Has nobody heard of the Super Free Club? The whole gokon culture is in crisis at the moment due to this and other student clubs - the idea is to go to a nomikai (drinking party) and gang rape the pretty girls...in Japan rape is seen as something committed by strangers and it is only recently that the members of Super Free have been sentenced.
 
One thing that is quite, (well it was for me), unnerving is japanese women can be quite predatory when chasing someone. I think it's a younger generation thing. It's actually One hell of a weird experience when a woman is buying you gifts n' stuff just to get a date!! :D Just one of the many things you should get used to in Japan. Foreign men seem to have some sort of attraction, i think it's just cos we're different. My partner still finds it funny when another J-gal tries to hit on me.
 
I don't mind if I see a lot of gals rubbing their noses on lil' ol' Hachi here (gomen Ran-sama), but they would have to get to know who I am, before something strong really develops. I look forward to something like that, most definitely.
 
I don't think omiai (arranged meetings) are going anywhere soon. I don't know if numbers are as low as ten percent, but I have a feeling they are higher. I know four ladies who have or are going through omiai (all early 30s). I know of many more people who have met through the formal process. Even passing around photos can be a form of omiai. There are still agencies raking in tons of cash to match people up.
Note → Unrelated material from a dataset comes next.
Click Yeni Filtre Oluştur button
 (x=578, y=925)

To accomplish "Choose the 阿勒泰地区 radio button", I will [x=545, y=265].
Omiai that become marriages are technically arranged marriages in the way I have heard Japanese people speak of them. An arranged marriage doesn't mean the people didn't take the time to get to know each other or didn't have a choice in the end. It might in some cultures, and in older Japan, but not now. An omiai doesn't preclude a marriage for love (however, you might be surprised at the practical, very unromantic, considerations that go into love matches. I think there are some other threads about this in other threads. Do a search or two :) ).

Also, as people are starting to marry later in life because of work, lots of people think omiai will increase as the pressure of holding down a job takes away from time to get out and meet people. If you have rejected everyone you work with as a potential mate, it can be tought finding a new batch - hence omiai time.